Reversible sorption modeling for multi-zone contaminant dispersal analysis

Mathematical models are presented that account for the mass transport processes associated with isothermal reversible sorption in building materials. These models account for a) the equilibrium limits of reversible sorption processes, b) boundary layer diffusion transport at the adsorbent surface, and/or c) diffusion transport within the adsorbent proper. Three distinct families of models are formulated with individual members of each family distinguished by the sorption equilibrium relation used in their formulation. The first family is based on a discrete or "lumped parameter" idealization of the zone- air/adsorbent system that enforces only the sorption equilibrium constraint.
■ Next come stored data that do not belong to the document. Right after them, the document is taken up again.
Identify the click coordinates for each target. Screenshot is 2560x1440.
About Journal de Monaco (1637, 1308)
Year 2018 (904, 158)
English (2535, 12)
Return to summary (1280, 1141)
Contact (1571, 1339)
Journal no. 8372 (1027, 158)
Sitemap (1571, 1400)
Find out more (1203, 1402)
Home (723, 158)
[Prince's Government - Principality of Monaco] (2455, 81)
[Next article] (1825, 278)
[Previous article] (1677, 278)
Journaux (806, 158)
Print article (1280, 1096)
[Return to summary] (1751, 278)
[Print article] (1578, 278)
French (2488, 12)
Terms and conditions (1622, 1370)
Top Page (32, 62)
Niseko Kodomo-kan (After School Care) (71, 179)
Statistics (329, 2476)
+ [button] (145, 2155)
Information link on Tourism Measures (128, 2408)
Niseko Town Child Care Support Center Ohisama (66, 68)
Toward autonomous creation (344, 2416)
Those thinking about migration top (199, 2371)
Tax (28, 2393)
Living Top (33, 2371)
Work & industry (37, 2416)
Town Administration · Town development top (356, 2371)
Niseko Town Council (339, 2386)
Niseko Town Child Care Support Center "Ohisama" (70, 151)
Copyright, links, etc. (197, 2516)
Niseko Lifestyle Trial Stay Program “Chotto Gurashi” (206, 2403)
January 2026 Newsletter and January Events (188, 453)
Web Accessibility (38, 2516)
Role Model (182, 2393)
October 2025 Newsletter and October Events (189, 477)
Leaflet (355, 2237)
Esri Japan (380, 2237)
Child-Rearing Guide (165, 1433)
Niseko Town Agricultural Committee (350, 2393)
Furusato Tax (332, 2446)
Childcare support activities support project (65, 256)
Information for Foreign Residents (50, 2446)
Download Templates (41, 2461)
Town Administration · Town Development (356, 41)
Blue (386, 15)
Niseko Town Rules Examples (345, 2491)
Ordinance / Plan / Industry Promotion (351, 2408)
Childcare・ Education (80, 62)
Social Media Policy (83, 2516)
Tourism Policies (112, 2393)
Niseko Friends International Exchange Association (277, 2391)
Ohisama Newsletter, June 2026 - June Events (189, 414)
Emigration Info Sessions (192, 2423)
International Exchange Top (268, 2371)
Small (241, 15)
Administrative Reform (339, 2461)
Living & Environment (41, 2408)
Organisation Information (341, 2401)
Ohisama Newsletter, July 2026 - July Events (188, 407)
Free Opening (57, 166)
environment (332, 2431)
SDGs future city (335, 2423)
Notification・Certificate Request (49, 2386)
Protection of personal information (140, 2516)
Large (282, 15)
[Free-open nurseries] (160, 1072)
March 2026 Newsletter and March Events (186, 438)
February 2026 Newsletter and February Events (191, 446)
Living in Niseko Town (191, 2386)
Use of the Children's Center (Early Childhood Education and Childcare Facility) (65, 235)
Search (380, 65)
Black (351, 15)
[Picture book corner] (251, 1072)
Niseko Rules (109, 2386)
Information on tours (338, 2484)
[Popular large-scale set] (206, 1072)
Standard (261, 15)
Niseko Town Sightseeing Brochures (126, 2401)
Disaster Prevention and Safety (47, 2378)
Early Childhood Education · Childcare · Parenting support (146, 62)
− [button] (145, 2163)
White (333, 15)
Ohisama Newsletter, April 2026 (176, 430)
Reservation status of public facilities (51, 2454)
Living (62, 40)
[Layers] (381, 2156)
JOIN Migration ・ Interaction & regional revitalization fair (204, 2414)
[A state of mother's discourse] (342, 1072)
The second family is based on a more complete discrete idealization that adds to the equilibrium constraint a model of boundary layer diffusion. Finally, the third family adds a discretized continuum idealization of diffusion transport within the adsorbent using the Finite Element Method. It is argued that the first model family may be expected to provide reliable predictions of contaminant dispersal in buildings when flow transport processes and source dynamics are slow compared to boundary layer and/or intra-adsorbent transport processes; the second model family is useful for those situations where this is not the case and boundary layer diffusion transport is ratelimiting; the third family provides a means to model those cases where intra-adsorbent transport is rate-limiting. The models are shown to be simple assemblages of dispersal element equations that may be used for general multizone analysis. A comparison the model families is made and measurable criteria are presented to aide in the selection of the model to use. Finally, the results of simple applications of these models are presented that provide some validation of the theory presented.